Em 2018, Doria cometeu dois erros políticos lembrados até hoje. O primeiro foi aderir ao bolsonarismo para se eleger, criando o "Bolsodoria" –do qual se diz amargamente arrependido.
 
O cálculo equivocado teve via de mão dupla. Primeiro, Doria pareceu aproveitador ao se aliar a uma candidatura que não representava as bandeiras do PSDB.


Na intenção de ser presidente, criou para si o problema de ter que se descolar de Bolsonaro, movimento também visto como oportunista e facilitado pelo negacionismo do Planalto.
 
Mas, antes disso, em meados de 2019, ele já havia iniciado os ataques ao presidente que, em janeiro daquele ano, o apresentou em Davos como futuro presidente do Brasil.
 
Outro exemplo da inabilidade de Doria é visto em sua relação com Alckmin.

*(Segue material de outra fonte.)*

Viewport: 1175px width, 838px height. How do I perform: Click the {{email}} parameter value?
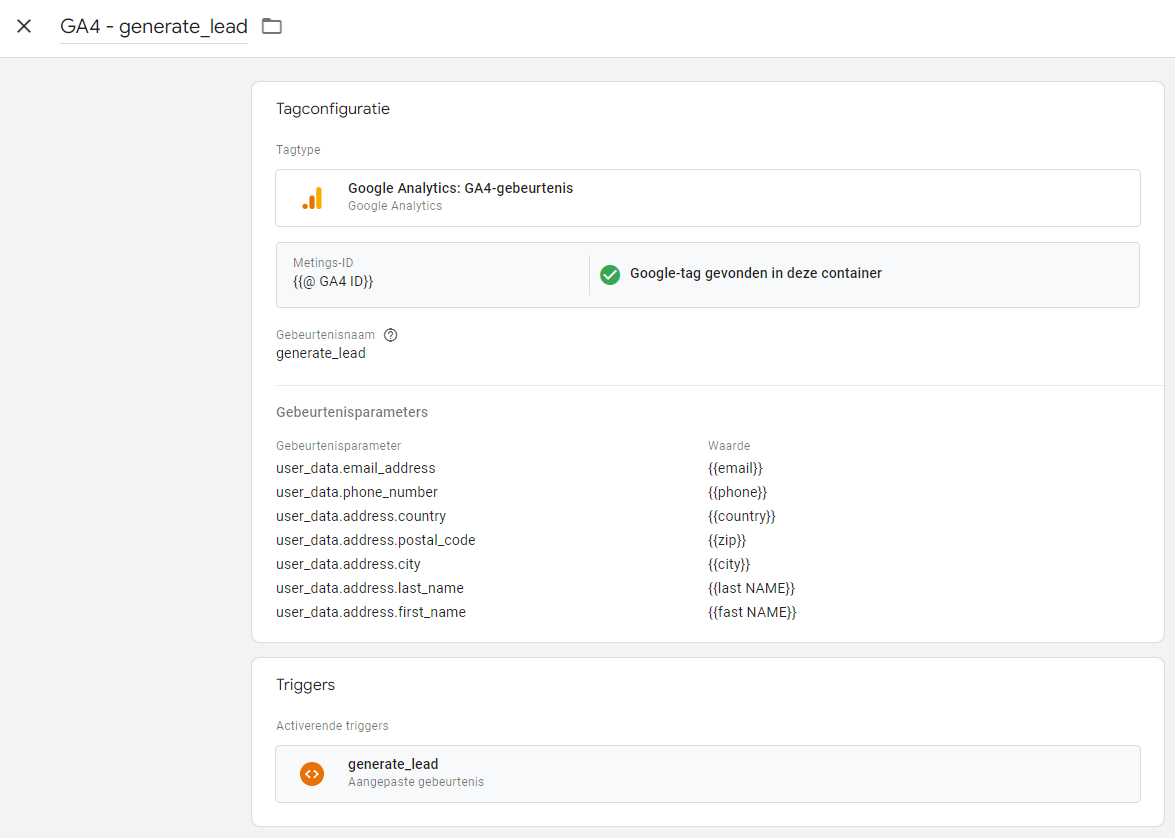[735, 468]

Como prefeito, rivalizou com o padrinho, então governador, pela vaga de presidenciável do PSDB em 2018 –fez viagens pelo país e conversou com partidos. Ficou com a pecha de traidor.
 
Por fim, para a bancada federal, a intervenção de Doria na escolha do líder em 2019 deu mostras de uma atuação política de imposição. Para alcançar a vitória de Beto Pereira (MS), o governador mudou a configuração da bancada, patrocinando filiações e licenças.
 
Celso Sabino (PA) era o adversário apoiado por Aécio. O racha foi tamanho que Carlos Sampaio (SP), uma terceira via, assumiu. Para aliados de Doria, o governador venceu o embate, já que Sampaio é fiel a ele.
 
Na ocasião, porém, mesmo deputados paulistas afirmavam que a intervenção de Doria não seria esquecida. Neste ano, Rodrigo de Castro (MG), próximo a Aécio, foi aclamado líder.